Most of the press just went along with this kind of coverage, looking at the empty half (or 20%) of the glass.
Apple won the preliminary ruling at the end of last week, giving it more confidence that it will prevail in its complaint that HTC is infringing two of its patents. HTC of course will continue to litigate the matter, because as we all know much of the business of the modern IT firm is to sit in court rooms and squabble over who did what to whom and when and how.
It is not clear how applicable this is to companies other than HTC, but some journalists speculate to amplify the fear (Microsoft Florian the lobbyist is pushing for this sort of spin behind the scenes).
Quoting some more coverage of the case, Wintel press (which likes to quote pro-Microsoft talking points) goes with the Microsoft/Apple mainstream, whereas Neil Richards challenges the lack of balance by stating: “ITC, The U.S. International Trade Commission, has rejected 8 out of 10 patent claims made by Apple.
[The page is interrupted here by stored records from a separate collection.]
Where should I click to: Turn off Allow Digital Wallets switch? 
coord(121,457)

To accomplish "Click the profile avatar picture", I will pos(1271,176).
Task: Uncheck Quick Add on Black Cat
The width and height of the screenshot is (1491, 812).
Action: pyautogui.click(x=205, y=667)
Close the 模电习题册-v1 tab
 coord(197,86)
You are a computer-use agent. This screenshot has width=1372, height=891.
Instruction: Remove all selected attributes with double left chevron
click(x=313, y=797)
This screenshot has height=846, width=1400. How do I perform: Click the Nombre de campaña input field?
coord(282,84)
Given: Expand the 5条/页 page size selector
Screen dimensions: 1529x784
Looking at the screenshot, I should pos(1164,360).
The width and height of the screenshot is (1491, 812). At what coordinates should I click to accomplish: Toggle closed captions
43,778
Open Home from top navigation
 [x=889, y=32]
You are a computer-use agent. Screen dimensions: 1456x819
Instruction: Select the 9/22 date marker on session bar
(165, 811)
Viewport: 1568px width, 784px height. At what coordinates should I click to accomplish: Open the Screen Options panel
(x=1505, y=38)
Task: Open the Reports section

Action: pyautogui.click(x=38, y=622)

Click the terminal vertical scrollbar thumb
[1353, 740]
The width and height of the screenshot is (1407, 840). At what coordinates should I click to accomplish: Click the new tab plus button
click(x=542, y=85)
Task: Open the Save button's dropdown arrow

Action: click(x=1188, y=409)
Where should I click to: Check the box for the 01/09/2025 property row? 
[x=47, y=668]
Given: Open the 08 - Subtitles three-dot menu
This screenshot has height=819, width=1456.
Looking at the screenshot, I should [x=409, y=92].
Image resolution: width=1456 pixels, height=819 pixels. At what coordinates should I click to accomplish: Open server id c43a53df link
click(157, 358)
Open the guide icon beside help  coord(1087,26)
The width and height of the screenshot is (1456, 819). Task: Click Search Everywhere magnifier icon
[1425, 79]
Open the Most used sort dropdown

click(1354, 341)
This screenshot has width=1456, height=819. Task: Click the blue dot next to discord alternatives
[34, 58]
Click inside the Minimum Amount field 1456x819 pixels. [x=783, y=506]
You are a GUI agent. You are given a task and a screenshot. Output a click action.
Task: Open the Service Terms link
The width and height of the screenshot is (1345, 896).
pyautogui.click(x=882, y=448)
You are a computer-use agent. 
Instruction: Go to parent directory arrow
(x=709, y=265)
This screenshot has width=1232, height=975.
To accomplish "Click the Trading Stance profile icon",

Apple originally files a complaint that HTC infringes upon 10 of its patents. The judge ruled that HTC infringed only on 2 patents.
“It is a dead end for Android? No. According to reports only one of the two patents in question might be related to Android.
“Some newspapers are reporting the doom of Android, all referring to a blog written by Florian Mueller. Mueller wrote as if the case is the end of Android without mentioning that it was Apple which lost 8 patents, which means the company won’t be able to use those patents against any other mobile player.
Why are they quoting a lobbyist? This just shows the sad state of today’s press.
Christine Hall has strong criticism of Apple, noting that “Apple Patents Portrait/Landscape Flipping”. She alleges that the “other evil empire, Apple, has managed to obtain a patent on the gee-whiz portrait/landscape flipping feature on the iPhone (and about all other mobile devices these days). Does anybody besides me smell a bunch of lawsuits in the works?”
Well, as put by a reader yesterday, “As M$ becomes less relevant, Apple might become more of a problem especially with patents.